L’ordre impossible, brigandage et
spéculation
Partout les intendants et les subdélégués appellent à l’aide, déclarent la
maréchaussée impuissante, réclament des troupes régulières. Et voilà que la
force publique, insuffisante, dispersée, chancelante, trouve ameutés contre
elle, non seulement les fureurs aveugles de la faim, mais encore les instincts
malfaisants qui profitent de tout désordre, et les convoitises permanentes que
tout ébranlement politique délivre de leur frein.

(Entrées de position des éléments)
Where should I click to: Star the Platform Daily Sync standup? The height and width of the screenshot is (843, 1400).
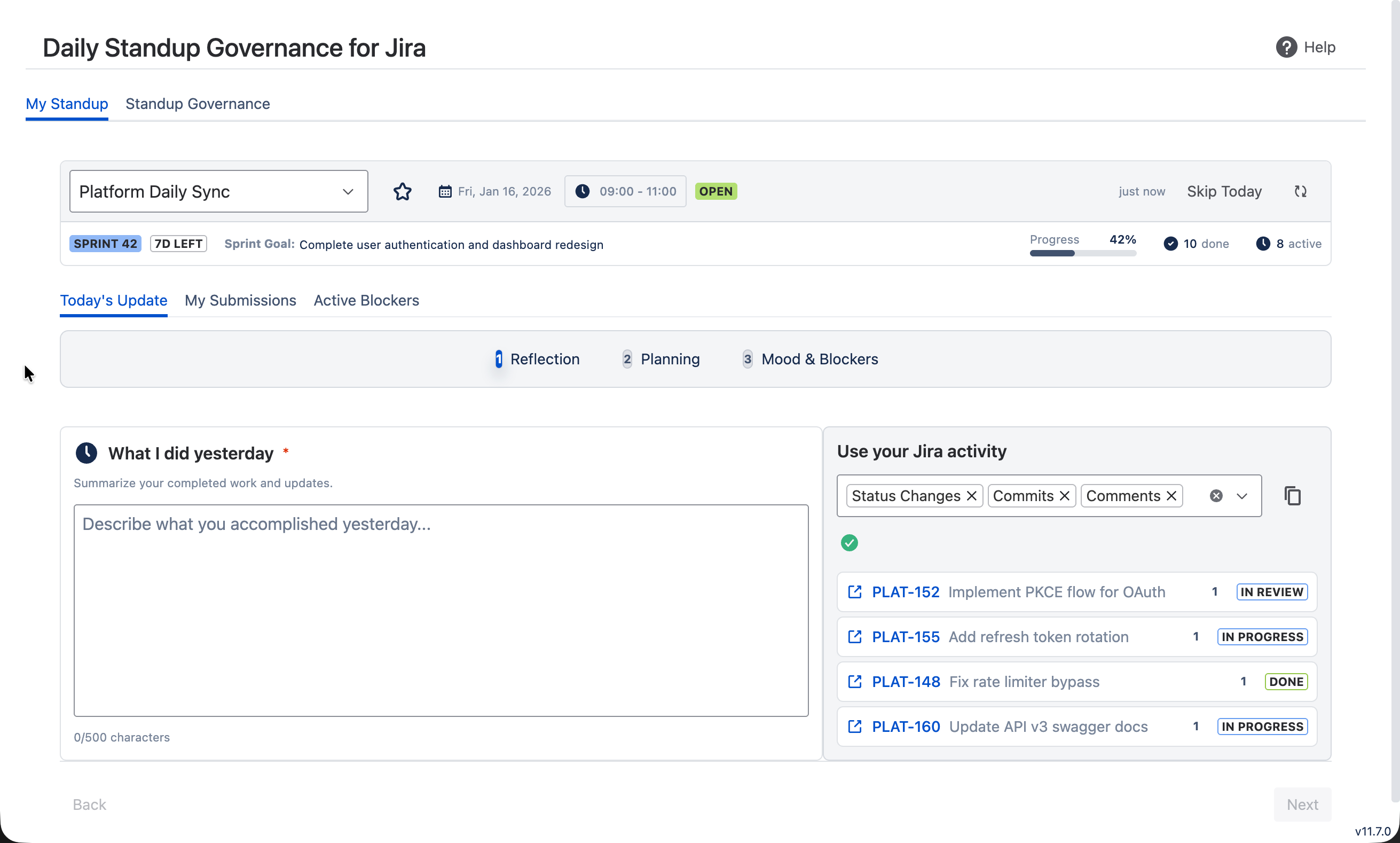pos(403,191)
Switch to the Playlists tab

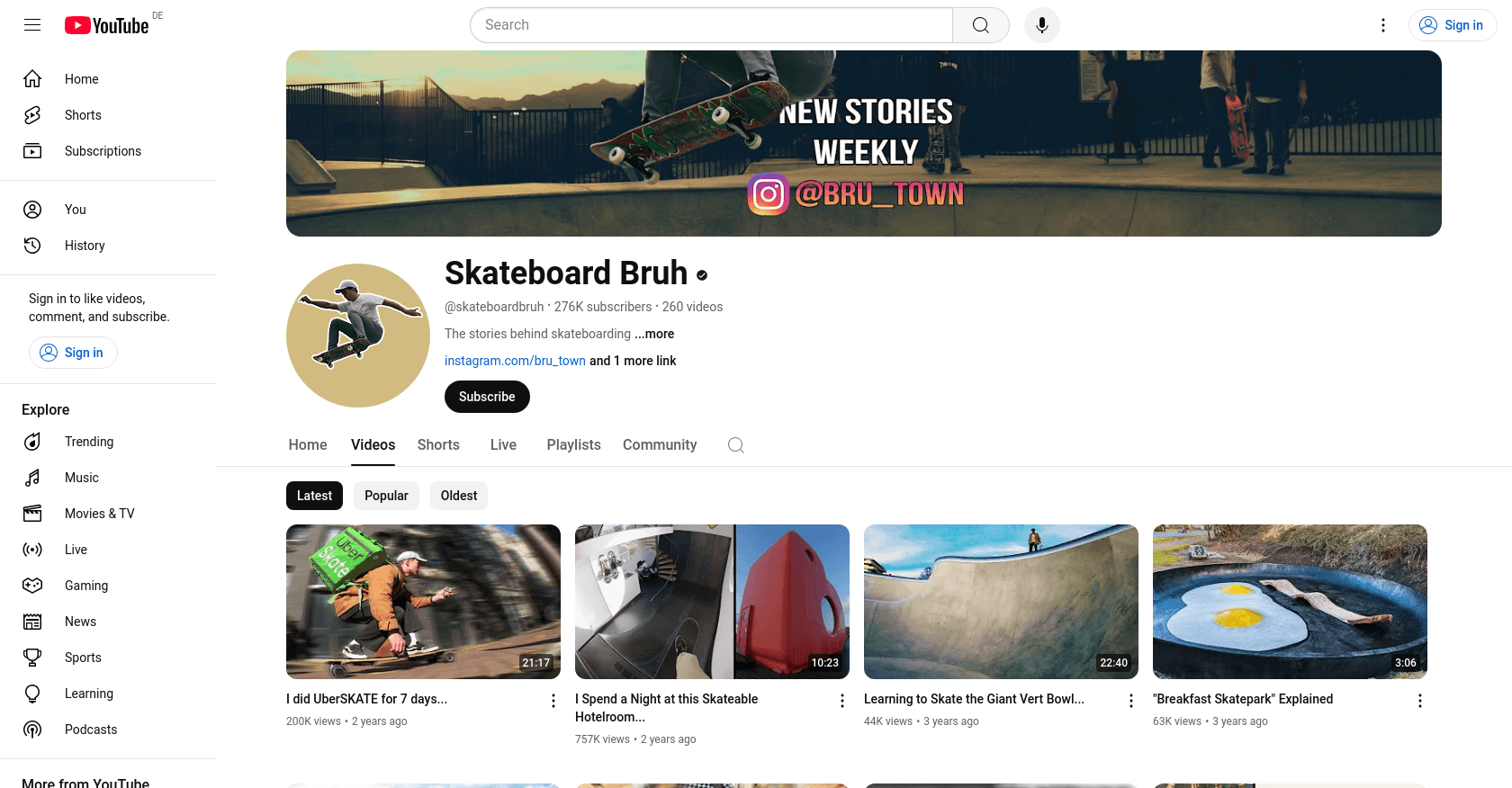[x=573, y=445]
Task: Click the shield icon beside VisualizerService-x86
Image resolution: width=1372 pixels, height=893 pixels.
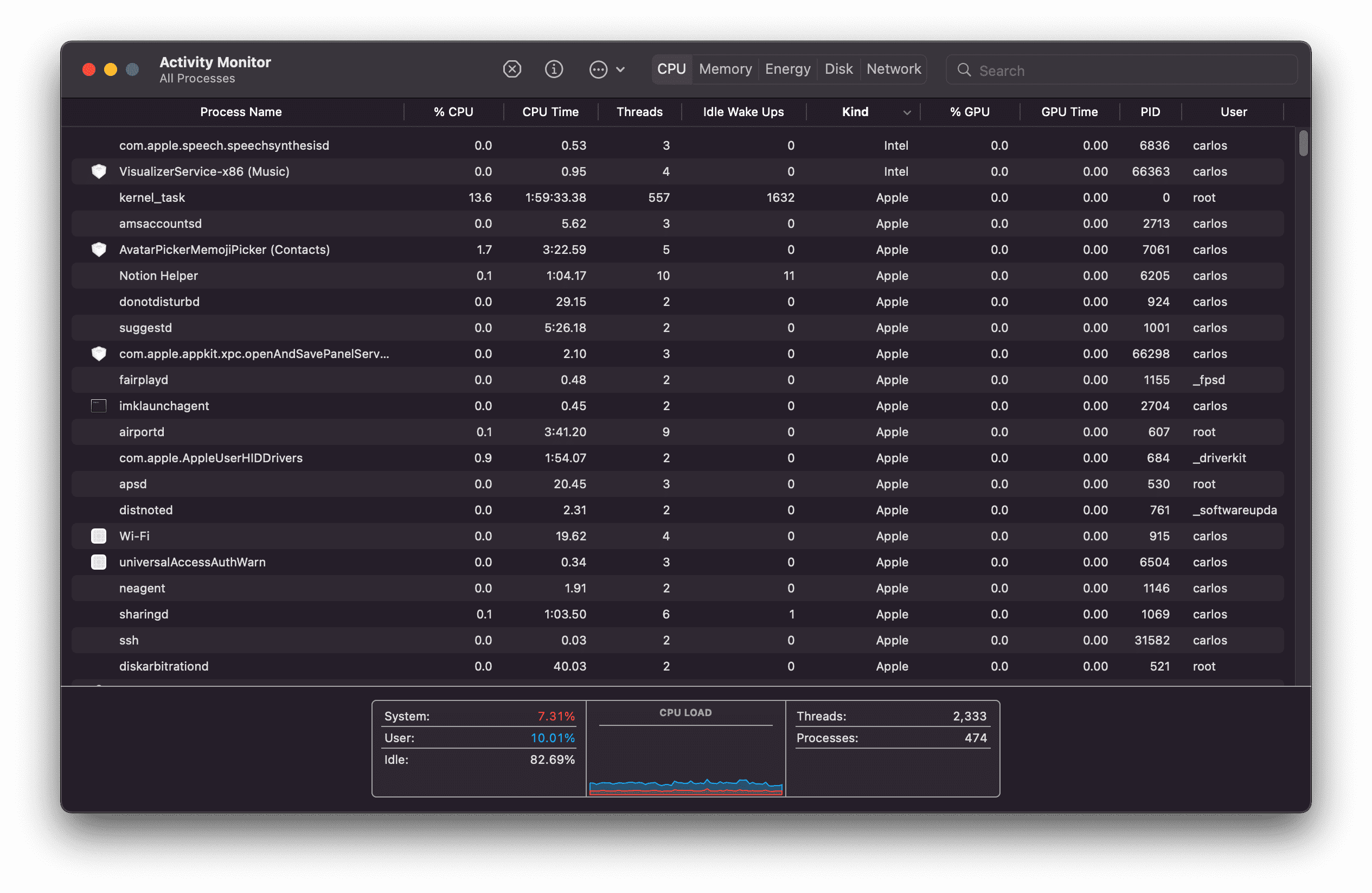Action: pyautogui.click(x=98, y=171)
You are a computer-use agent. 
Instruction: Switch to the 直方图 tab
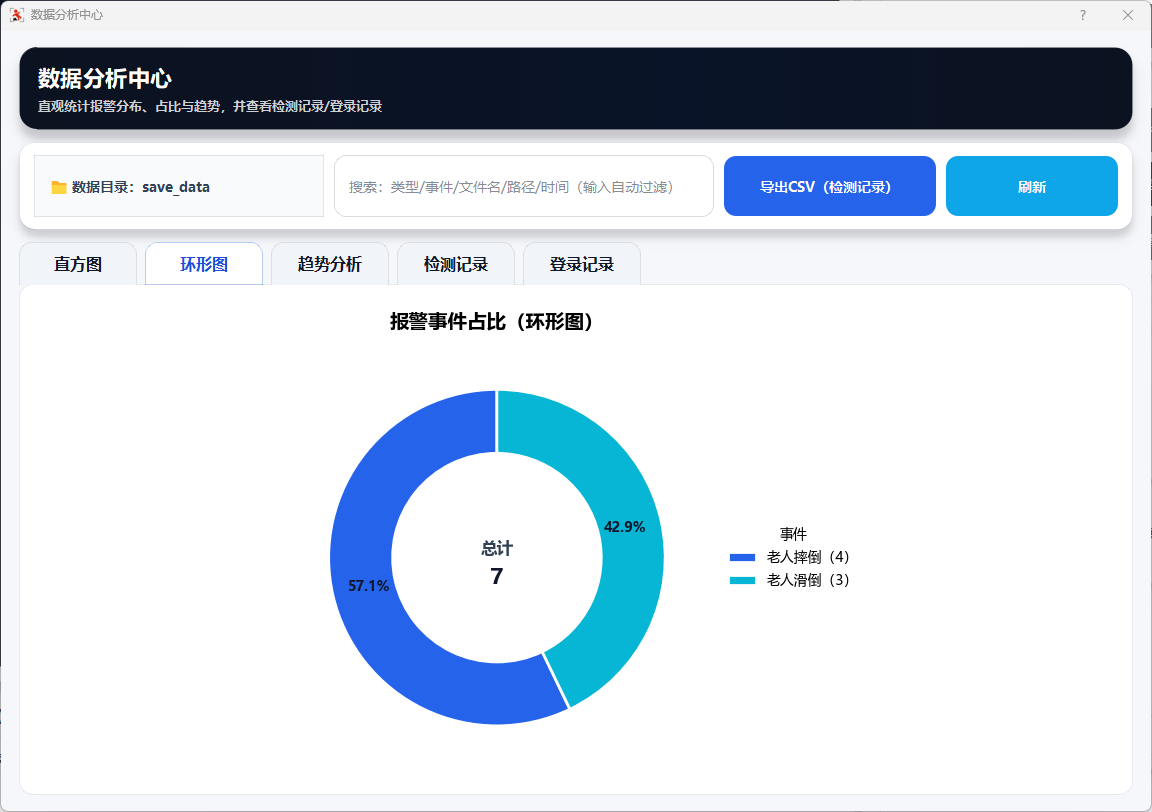tap(78, 265)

= Objectif de la tâche =
Recopiez intégralement le passage fourni, sans rien y modifier.

= Résultat attendu =
L’ordre impossible, brigandage et
spéculation
Partout les intendants et les subdélégués appellent à l’aide, déclarent la
maréchaussée impuissante, réclament des troupes régulières. Et voilà que la
force publique, insuffisante, dispersée, chancelante, trouve ameutés contre
elle, non seulement les fureurs aveugles de la faim, mais encore les instincts
malfaisants qui profitent de tout désordre, et les convoitises permanentes que
tout ébranlement politique délivre de leur frein.